# RECORDS TO USE

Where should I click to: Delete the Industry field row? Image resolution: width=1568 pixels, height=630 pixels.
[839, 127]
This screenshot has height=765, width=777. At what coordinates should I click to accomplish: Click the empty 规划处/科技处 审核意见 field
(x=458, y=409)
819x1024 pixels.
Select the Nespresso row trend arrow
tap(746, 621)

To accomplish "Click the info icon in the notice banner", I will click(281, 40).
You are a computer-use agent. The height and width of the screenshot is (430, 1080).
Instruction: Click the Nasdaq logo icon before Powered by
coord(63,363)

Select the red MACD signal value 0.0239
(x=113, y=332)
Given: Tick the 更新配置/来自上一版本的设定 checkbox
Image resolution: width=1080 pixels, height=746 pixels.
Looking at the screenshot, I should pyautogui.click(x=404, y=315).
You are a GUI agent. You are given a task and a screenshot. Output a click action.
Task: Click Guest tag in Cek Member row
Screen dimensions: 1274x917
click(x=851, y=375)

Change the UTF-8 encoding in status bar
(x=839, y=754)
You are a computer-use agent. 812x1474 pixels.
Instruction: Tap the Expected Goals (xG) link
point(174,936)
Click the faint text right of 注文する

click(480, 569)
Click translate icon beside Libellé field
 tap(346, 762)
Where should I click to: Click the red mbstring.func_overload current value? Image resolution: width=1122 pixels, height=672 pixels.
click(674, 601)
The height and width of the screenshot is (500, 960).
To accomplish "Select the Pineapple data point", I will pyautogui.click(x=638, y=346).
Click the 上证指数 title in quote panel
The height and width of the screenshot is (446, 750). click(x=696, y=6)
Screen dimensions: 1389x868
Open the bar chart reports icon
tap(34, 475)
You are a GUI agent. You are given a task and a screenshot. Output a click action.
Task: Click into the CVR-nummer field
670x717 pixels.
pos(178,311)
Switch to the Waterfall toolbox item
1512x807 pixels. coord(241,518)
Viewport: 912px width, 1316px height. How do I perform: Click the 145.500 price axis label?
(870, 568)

# HOW TO COMPLETE THIS TASK
In the records above, find each line that mentions the string "computer", then copy it.

# ANSWER BOX
You are a computer-use agent. The height and width of the screenshot is (430, 1080).
You are a computer-use agent. 812x1474 pixels.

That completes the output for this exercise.